Dad is Jon Copp, director of the Marlborough College Summer School for the past 30 years, who played hockey during he days at Salisbury’s Bishop Wordsworth’s School and played for the Salisbury Town team.
Both he and William’s mother Sally were PE teachers and it is their love of sport that William has inherited, along with his amazing determination, exemplified by his success playing wheelchair basketball for South West Scorpions “my main sporting passion”.
And his ability to play wheelchair tennis and wheelchair rugby plus his triumph learning to ski in the French Alps – he hopes to compete in events next year – and now his current challenge in learning to drive a specially adapted car, giving him the freedom to travel wherever he wants.

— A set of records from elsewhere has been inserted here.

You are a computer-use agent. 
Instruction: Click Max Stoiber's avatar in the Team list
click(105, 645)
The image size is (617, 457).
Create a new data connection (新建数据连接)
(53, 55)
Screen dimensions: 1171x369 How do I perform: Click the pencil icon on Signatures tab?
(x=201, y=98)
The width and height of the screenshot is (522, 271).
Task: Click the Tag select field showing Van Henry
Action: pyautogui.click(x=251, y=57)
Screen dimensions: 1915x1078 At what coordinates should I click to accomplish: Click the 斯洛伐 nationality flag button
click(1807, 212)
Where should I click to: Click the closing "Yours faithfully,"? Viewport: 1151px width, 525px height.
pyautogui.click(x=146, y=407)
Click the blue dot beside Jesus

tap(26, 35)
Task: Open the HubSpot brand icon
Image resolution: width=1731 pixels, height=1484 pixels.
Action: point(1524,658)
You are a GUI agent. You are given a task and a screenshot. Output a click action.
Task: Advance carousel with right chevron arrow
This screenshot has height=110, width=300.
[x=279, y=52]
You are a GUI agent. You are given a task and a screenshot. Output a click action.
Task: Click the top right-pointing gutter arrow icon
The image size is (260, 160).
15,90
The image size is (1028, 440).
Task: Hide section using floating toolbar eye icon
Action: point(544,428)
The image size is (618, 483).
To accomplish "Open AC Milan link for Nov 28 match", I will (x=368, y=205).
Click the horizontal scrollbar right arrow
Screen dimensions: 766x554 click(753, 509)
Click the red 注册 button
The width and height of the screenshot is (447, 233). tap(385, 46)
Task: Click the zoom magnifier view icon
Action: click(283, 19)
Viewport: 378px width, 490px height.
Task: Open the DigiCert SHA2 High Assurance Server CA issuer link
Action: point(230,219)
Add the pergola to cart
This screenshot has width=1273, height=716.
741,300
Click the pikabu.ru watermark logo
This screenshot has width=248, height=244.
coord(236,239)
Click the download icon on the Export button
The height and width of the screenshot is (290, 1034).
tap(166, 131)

That follows difficult times growing up disabled. “When I was younger I was quite shy and a withdrawn person partly because of my disability, partly because of the situation I was in,” explained William, who lives in West Overton.
“I remember thinking that I wasn’t going to be as sporty as the rest of the family – my older brother Jack is a sportsman too. But if you are determined enough and talk to the right people you can open doors for yourself and create wonderful opportunities.”
He laughs and giggles now at the prospect of carrying the Olympic torch for 300 metres through Salisbury on July 12, though initially he worried how he could propel the speedy sports wheelchair he uses for basketball and hold on to the torch at the same time.
“I thought I might end up as public enemy number one and drop the Olympic torch,” William joked. “They’re going to fix a special holder to the side of my wheelchair and so I will be able to do it like that and now worry about dropping the torch.”
Friends and fellow pupils from St John’s will be in Salisbury waving flags and cheering William on. He only became a student this year because of the school’s initial lack of disabled facilities, but William is thankful to Commonweal School, a performing arts academy in Swindon, where he was introduced to wheelchair basketball.
Now he preparing for A levels in Business Studies, Psychology, English and History and is intent on going to university with his ambition to become a sports journalist or working in the sports psychology field.
He will be showing off his writing skills reporting on the Olympic torch run in Salisbury for Marlborough News Online — and hopefully interviewing disabled sportsmen and women taking part in the ParaOlympic Games, for which tickets are already booked.
“My love of sport comes from my whole family and from my father especially,” said William.
And his father responded: “We are all immensely proud of our William.”